- [Lesetext]
....

Knatternd durchs Unterholz

Trier/Zemmer/Kordel · Jagdpächter in Trier und der Eifel sind empört: Motorradfahrer machen den Meulenwald (siehe Karte) unsicher. Ohne Rücksicht auf Wanderer und die Tier- und Pflanzenwelt rasen sie durch den Forst. Noch setzen Jäger und Förster auf die Vernunft. Wenn die verbotenen Crossfahrten nicht aufhören, soll es Sanktionen geben.

Trier/Zemmer/Kordel. Es war am vergangenen Sonntag im Wald bei Daufenbach: Über eine Stunde heulten die Motoren mehrerer Geländemotorräder, sogenannte Enduros, auf.
Die Fahrer - es waren vermutlich Jugendliche - sausten kreuz und quer durchs Unterholz, jagten über den Grundsgraben, ein besonders schützenswertes Fauna-Flora-Habitat-Gebiet, und benutzten auch den Eifelsteig als Trailstrecke. Der Geräuschpegel sei so hoch gewesen, berichtet Jäger Eckhard Otto aus Zemmer-Daufenbach, dass eine Familie aus Kordel, die im Daufenbacher Dorfhaus eine Erstkommunion feierte, sich massiv gestört fühlte. Auch im Ort war an Mittagsruhe nicht zu denken.
Was Otto ebenfalls anprangert, sind die Beeinträchtigungen von Fauna und Flora: "Die rennen mit ihren Motorrädern durch Biotope und vertreiben das Wild." Gerade jetzt, wo sich bei Reh- und Schwarzwild Nachwuchs einstelle, sei das besonders problematisch, sagt der Jäger. Die Tiere bräuchten Rückzugsgebiete, wo sie ungestört seien. Eckhard Otto, der auch Kripo-Beamter ist, appelliert an die Vernunft - noch. "Die Polizei soll nur als letztes Mittel eingeschaltet werden. Wir wollen zunächst aufklären und hoffen, dass dadurch der grobe Unfug aufhört." Otto setzt hier auch auf die Mithilfe der Eltern. Schließlich gefährdeten sich die Jugendlichen durch ihre waghalsigen Fahrmanöver auch selbst.

....

- [Aufgaben]
1. Beantworte drei Fragen zum Text über die Motorradfahrer im Meulenwald:
(a) An welchem Tag heulten im Wald bei Daufenbach die Motoren auf?
(b) Was feierte die Familie aus Kordel im Daufenbacher Dorfhaus?
(c) Welchen Beruf übt Eckhard Otto neben der Jagd aus?
2. Knüpf an den letzten Satz des Textes über die Crossfahrten im Meulenwald an und schreib ihn weiter.

(Datensätze zum Auffinden von Wörtern und Elementen)
....

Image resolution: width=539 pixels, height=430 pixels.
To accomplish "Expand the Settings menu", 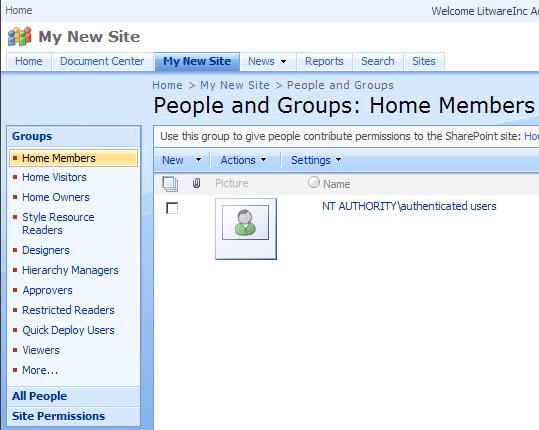I will pos(316,160).
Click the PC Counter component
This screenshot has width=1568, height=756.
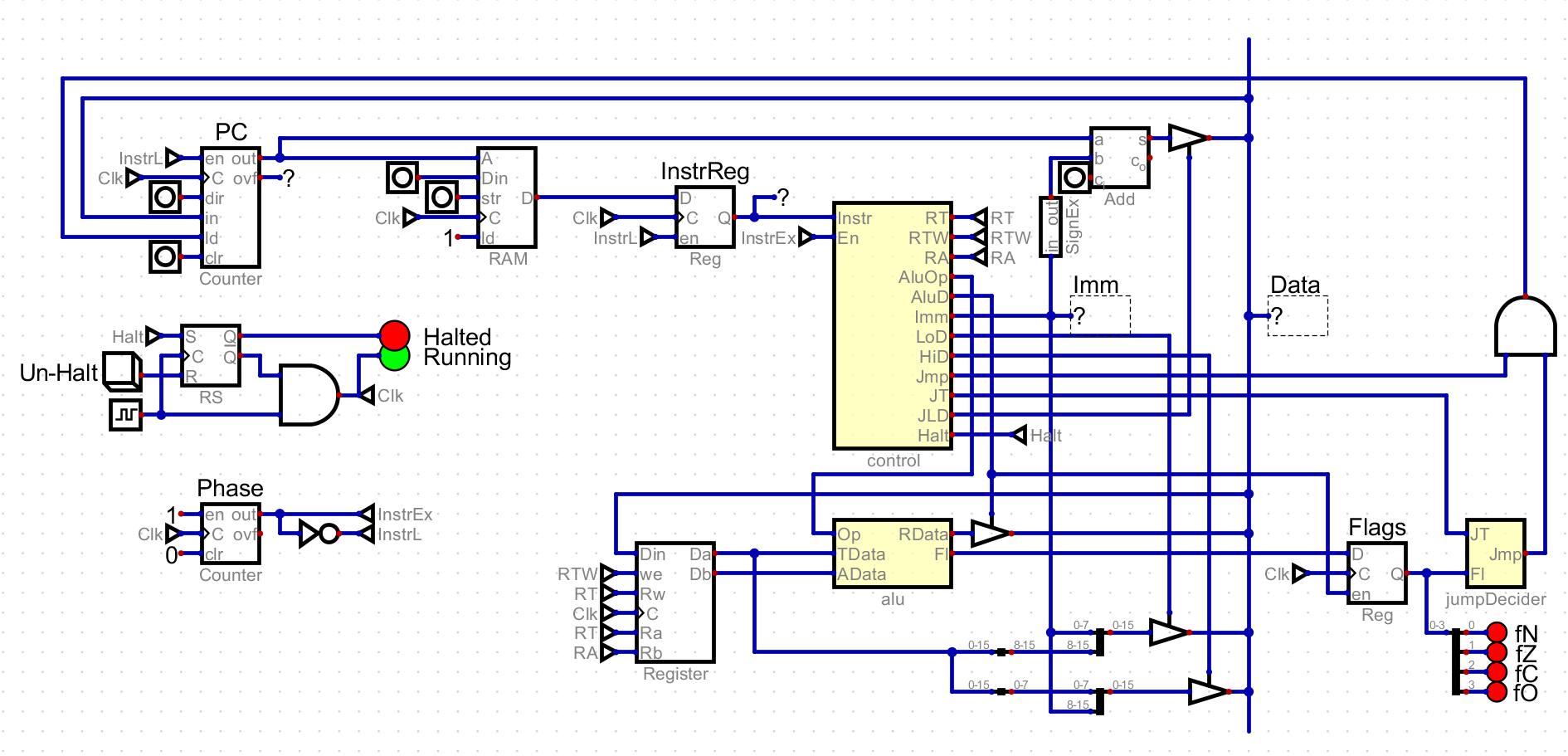point(230,207)
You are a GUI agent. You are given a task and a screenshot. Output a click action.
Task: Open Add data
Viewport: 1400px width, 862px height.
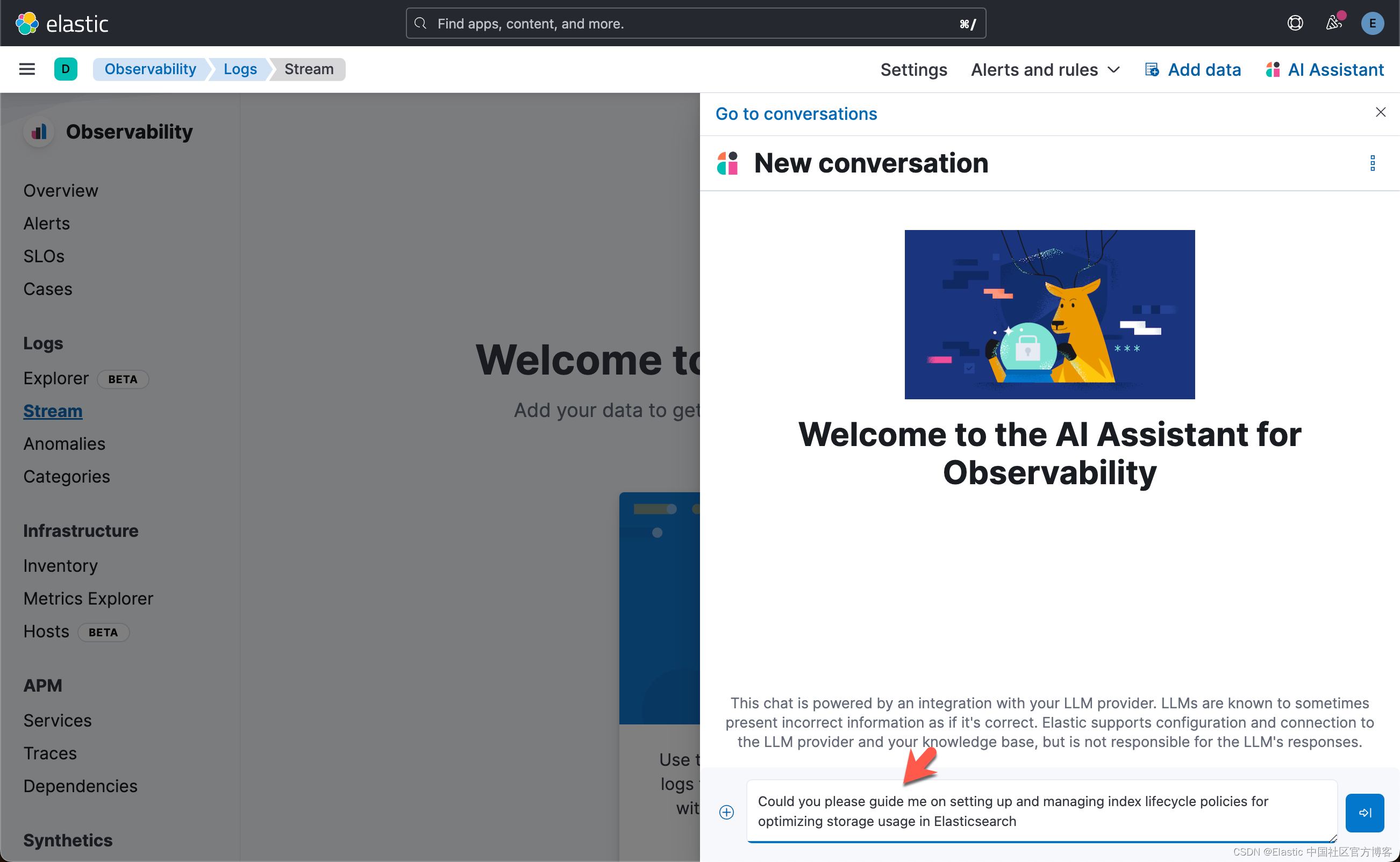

....

- [Lösungen]
1.
(a) Am vergangenen Sonntag.
(b) Eine Erstkommunion.
(c) Er ist Kripo-Beamter.

2.
Der Kick im Gelände


"Die Jagdpächter und Waldbesitzer sind sauer. Sie haben schon daran gedacht, eine Security anzuheuern, um die Ruhestörer zu erwischen", beschreibt Günther Schmitz die Stimmung. Er ist Förster im Trierer Stadtwald und hat sich schon viele Beschwerden von Wanderern anhören müssen. Zwei Wanderinnen, die im Meulenwald bei Zemmer-Rodt unterwegs waren, hätten sich vor herannahenden Enduro-Fahrern durch einen Sprung vom Weg retten müssen, berichtet Schmitz. Er glaubt, dass es sich um Jugendliche handelt, die den Kick suchen. "Je extremer das Gelände ist, um so besser scheint es ihnen zu gefallen."
Einmal, erzählt der Förster, seien die Unbekannten mit ihren Motorrädern sogar über Langholz gefahren, das ein Transporter hinter sich hergezogen habe. Die Fahrer zu identifizieren, sei nahezu unmöglich. Schmitz: "Sie tragen Helme und die Nummernschilder sind so verdreckt, dass sie unleserlich sind. Auch schrauben sie oft die Schilder ab, wenn sie von der Straße in den Wald wechseln und verstauen sie in Rucksäcken." Chancen, die Waldfrevler mit seinem Auto zu verfolgen, seien im Wald gleich null.
Seit etwa einem Jahr sind die Enduro-Fahrer besonders auffällig. Günther Schmitz glaubt, dass es sich um eine Gruppe von bis zu fünf jungen Leuten handelt, die ihr Revier häufiger wechselt. Aufgetaucht seien sie im Stadtwald von Trier, dem Staatswald Quint, dem Revier Kordel und dem Privatwald Abnoba zwischen Zemmer-Daufenbach und Kordel. Auch auf der anderen Kyllseite, bei Welschbillig, Hofweiler und Ittel, seien die Maschinen im Wald gesehen worden.
Wie Eckhard Otto ist auch Günther Schmitz nicht auf Konfrontation aus: "Wenn's aufhört, dann soll es das auch gewesen sein." Wenn die Waldfrevler den Bogen weiter überspannen, könnte es für die Jugendlichen jedoch unbequem und teuer werden.
Einige Leute hätten schon erwogen, Anzeige zu erstatten, sagt Schmitz. Nach Paragraf 37 des Landeswaldgesetzes erwartet diejenigen, die den Wald gefährden, beschädigen oder die Erholung anderer beeinträchtigen, ein Bußgeld von mehreren Tausend Euro.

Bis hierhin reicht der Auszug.